REQUIRED WORK ▸ In the conversation below about living with multiple sclerosis, how many days in the hospital does the opening message report after a case of pneumonia last fall?

He got pneumonia last fall and spent 5 days in the hospital and I was there every minute between work....running home to take the dog out...and going right back.
That's soo scary. Not knowing or hoping he doesn't get any worse, and all your thoughts are all about him. Makes it kind of hard to concentrate on work. Makes it hard to do anything except want to be by his side 24/7. Yeah, it's double hard going through the emotional and physical variance that comes with worrying, and extra chores.
I always feel like...what if this virus somehow triggers the MS and we wake up and he is paralyzed? Or if he has been out of touch for longer than usual while I'm working...my mind is like "he had a seizure. Yep. He had a seizure in the SHOWER and got knocked out falling and had a heart attack"
Completely irrational and I never say this stuff out loud because if I'm thinking it, he is definitely thinking it. And my daughters are thinking it.
Living life like that isn't and shouldn't be the way people live. I can understand what you're going through. Your/our mind is our worst enemies at times. We come up with the worst thing that can happen, versus reality when we all think like that. We all have done it at one point or another.
No, it's not irrational to worry about losing one of the few things you love in this life. I can very well empathize with you. Living in constant fear of the worst case scenario isn't going to make your man any healthier, and make you less crazy about all of this.
I wouldn't know where to start with any kind of advice, but I will say then you both should live each day like it's your last.
It sucks. Thank God he hasn't had any issues or bad MRIs. So the odds he will live his whole life healthy are good. Except they say it's entirely possible it can just "kick in" one day. And there isn't fuck all we can do about it. It probably won't. But it could. That's kinda how we are left with it. It's a boogeyman living in the closet.
A lot of the times we can totally forget he even has it, which a huge luxury many others with MS do not have. So I'm grateful for that.
It could be a whole hell of a lot worse and I thank the Lord all the time that it isn't.
Oh Dove, it could be much worse. I'm sure you've seen much worse in your travels.
I guess you guys just need to appreciate each day you guys have together, even the trying times, because those are the binds that tie you two together. Just enjoy your time together, who knows what tomorrow, next week, next month or even next year brings. Forgetting is nice some times, for a minute. Because you're in that perfect place where you see your man smiling, and you feel your heart flutter. Or maybe it's how he talks to people in a way most can't. The only thing you need to forget is that he has something he neither asked for or controls.
I guess we're here to make memories. We should be doing that everyday. Just my opinion.

DATA SUPPLIED ▸
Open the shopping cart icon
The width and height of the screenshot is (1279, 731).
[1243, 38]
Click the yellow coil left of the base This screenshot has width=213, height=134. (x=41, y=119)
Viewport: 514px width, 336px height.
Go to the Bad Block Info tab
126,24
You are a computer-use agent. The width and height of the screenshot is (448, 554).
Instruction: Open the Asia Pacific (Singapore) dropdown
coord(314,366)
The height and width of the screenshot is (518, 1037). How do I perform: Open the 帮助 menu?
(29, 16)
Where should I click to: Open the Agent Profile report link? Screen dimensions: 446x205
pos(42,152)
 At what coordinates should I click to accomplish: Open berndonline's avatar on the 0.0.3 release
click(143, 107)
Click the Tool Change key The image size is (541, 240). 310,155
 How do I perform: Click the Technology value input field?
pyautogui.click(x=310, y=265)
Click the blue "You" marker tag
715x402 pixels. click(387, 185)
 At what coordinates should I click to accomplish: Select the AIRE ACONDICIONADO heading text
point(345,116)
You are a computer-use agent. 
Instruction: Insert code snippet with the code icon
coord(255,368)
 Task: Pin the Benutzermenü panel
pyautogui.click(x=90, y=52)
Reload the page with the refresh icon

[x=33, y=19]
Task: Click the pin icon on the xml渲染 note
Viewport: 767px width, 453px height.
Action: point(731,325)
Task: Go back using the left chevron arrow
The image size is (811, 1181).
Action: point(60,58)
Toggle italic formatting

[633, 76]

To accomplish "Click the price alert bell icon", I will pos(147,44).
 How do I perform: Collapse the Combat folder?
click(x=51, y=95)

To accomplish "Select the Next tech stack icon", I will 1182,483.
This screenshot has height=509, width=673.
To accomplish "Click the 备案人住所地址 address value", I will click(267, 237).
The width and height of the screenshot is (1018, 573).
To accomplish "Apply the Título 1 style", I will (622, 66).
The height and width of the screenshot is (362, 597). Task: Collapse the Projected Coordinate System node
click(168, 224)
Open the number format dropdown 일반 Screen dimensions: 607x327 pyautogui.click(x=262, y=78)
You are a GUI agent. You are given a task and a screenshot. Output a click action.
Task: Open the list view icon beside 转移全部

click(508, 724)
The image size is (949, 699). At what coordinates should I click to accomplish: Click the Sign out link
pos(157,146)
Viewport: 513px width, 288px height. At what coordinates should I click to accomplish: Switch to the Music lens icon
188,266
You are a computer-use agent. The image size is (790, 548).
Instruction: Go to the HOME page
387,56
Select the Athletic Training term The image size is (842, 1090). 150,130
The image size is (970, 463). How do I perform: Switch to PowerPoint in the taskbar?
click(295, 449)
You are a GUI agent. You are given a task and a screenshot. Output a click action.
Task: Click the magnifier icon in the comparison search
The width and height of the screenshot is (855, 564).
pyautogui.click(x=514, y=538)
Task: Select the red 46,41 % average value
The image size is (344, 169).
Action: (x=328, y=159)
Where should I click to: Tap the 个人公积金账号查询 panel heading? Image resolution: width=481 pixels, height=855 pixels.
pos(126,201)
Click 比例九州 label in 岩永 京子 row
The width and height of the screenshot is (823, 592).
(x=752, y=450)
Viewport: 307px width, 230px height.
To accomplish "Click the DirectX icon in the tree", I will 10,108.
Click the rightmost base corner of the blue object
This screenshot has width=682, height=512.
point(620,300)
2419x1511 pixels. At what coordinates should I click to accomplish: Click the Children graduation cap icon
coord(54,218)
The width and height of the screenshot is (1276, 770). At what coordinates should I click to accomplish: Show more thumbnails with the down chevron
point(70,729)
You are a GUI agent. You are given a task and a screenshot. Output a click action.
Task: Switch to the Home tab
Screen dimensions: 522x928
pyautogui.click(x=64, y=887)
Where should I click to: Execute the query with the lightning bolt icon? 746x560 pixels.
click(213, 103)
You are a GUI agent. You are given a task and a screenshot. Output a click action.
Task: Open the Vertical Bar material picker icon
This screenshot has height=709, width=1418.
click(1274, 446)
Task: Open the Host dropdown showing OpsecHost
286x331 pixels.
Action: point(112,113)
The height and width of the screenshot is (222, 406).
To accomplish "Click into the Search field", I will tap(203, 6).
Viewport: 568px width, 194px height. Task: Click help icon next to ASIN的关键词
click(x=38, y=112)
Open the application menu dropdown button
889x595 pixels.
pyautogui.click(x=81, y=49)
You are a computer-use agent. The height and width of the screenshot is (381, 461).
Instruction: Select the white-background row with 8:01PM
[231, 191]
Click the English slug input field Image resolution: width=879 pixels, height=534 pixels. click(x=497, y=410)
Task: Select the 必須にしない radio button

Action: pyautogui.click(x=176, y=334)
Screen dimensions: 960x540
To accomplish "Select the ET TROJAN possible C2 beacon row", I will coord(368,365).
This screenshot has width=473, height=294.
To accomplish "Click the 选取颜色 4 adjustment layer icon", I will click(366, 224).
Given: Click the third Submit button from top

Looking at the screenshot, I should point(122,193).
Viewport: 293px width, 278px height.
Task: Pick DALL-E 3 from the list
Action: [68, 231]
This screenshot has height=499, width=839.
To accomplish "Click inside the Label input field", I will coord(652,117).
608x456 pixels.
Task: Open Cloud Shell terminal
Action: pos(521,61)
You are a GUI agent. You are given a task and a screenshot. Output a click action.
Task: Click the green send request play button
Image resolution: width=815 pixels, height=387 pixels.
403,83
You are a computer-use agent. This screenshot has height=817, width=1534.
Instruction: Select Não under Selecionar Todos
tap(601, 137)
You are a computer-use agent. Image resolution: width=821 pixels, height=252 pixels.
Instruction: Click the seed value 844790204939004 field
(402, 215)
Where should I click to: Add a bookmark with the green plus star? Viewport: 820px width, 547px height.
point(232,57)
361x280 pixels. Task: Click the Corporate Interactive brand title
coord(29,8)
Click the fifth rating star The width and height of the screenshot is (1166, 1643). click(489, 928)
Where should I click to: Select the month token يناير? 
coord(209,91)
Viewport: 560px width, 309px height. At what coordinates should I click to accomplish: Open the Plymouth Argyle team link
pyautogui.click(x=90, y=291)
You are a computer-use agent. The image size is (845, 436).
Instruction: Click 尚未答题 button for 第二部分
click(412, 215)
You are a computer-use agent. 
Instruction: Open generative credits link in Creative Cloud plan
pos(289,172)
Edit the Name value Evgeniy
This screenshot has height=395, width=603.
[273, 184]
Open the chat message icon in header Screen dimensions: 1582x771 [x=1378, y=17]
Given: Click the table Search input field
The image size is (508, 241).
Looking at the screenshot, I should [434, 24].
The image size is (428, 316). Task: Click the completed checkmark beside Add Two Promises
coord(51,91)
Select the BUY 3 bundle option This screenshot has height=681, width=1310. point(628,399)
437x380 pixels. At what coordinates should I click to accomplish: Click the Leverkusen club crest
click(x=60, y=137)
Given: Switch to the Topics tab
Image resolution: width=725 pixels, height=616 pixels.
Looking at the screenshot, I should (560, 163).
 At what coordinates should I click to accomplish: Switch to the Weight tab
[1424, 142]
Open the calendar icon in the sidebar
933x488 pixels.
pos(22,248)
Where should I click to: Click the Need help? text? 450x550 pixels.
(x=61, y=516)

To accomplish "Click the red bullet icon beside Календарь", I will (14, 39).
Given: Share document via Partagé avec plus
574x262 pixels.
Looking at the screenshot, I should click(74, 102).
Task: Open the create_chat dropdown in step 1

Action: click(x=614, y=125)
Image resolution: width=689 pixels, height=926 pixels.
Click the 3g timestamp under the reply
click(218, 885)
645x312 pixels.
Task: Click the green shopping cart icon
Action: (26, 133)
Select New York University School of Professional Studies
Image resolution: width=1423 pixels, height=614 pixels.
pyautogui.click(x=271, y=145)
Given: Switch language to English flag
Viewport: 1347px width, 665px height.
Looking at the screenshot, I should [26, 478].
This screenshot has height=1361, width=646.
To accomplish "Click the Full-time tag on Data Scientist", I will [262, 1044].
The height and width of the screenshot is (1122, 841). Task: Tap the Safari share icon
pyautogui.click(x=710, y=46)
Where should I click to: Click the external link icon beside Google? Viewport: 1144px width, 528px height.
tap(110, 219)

EXERCISE RESULT ▸ Five days.